[Dataset entries]

*-*-*

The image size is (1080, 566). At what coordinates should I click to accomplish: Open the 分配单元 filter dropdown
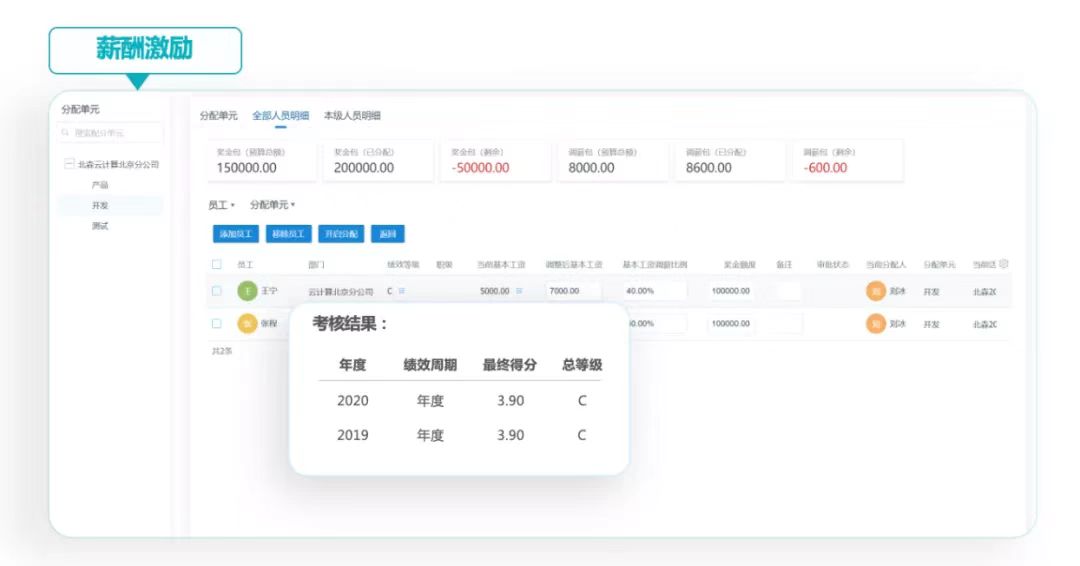273,205
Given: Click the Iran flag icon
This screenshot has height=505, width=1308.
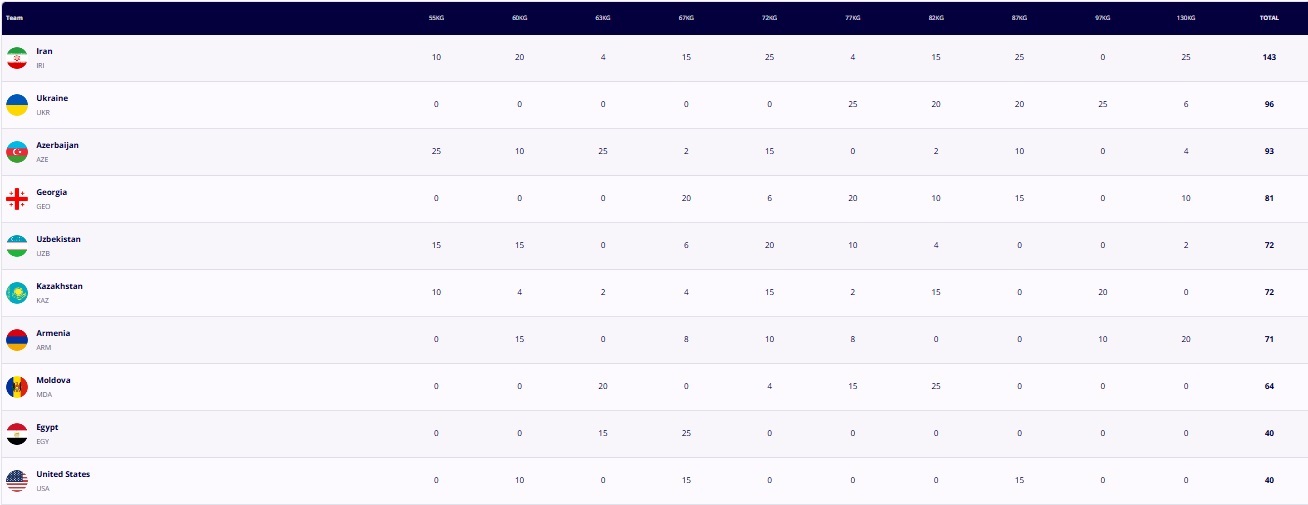Looking at the screenshot, I should 17,58.
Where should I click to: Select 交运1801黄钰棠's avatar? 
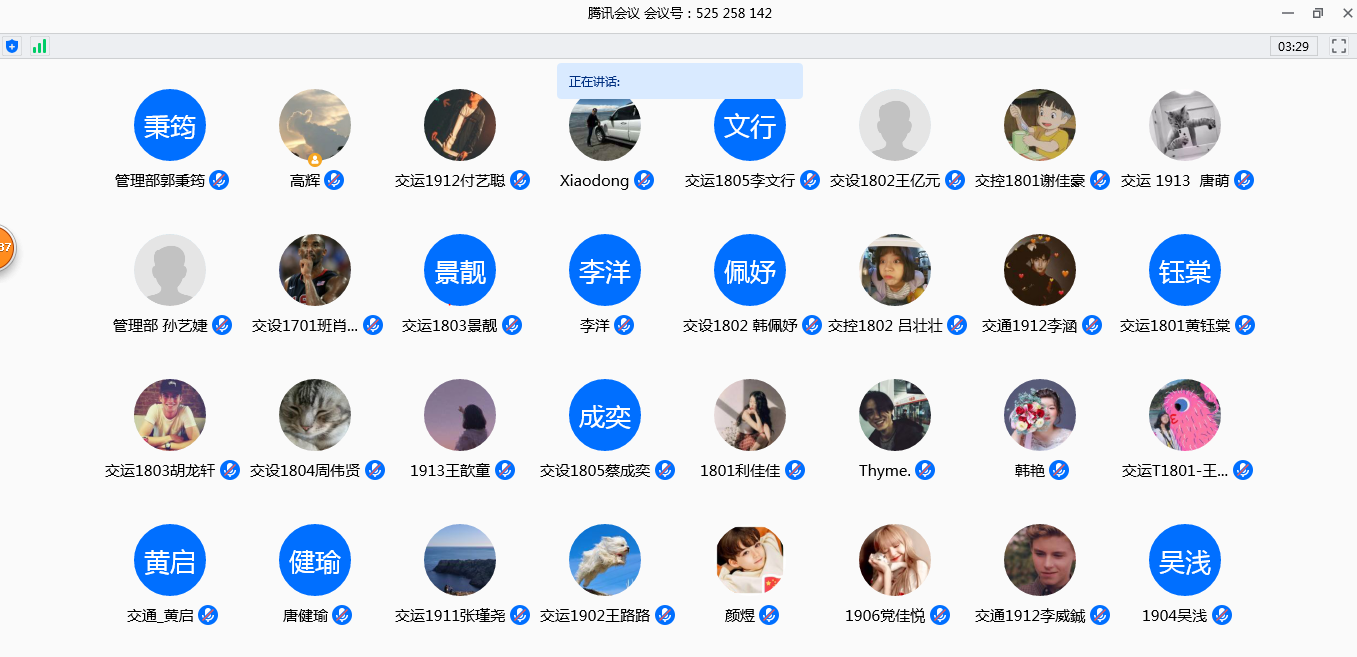pyautogui.click(x=1185, y=269)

*-*-*

**PROBLEM DESCRIPTION:** Take the entries shown above and quote them verbatim, passing over the pictures.

**EXERCISE RESPONSE:**
The image size is (1080, 566). At what coordinates should I click to accomplish: Open the 分配单元 filter dropdown
273,205
Given: Click the Iran flag icon
This screenshot has height=505, width=1308.
Looking at the screenshot, I should 17,58.
Where should I click to: Select 交运1801黄钰棠's avatar? 
pyautogui.click(x=1185, y=269)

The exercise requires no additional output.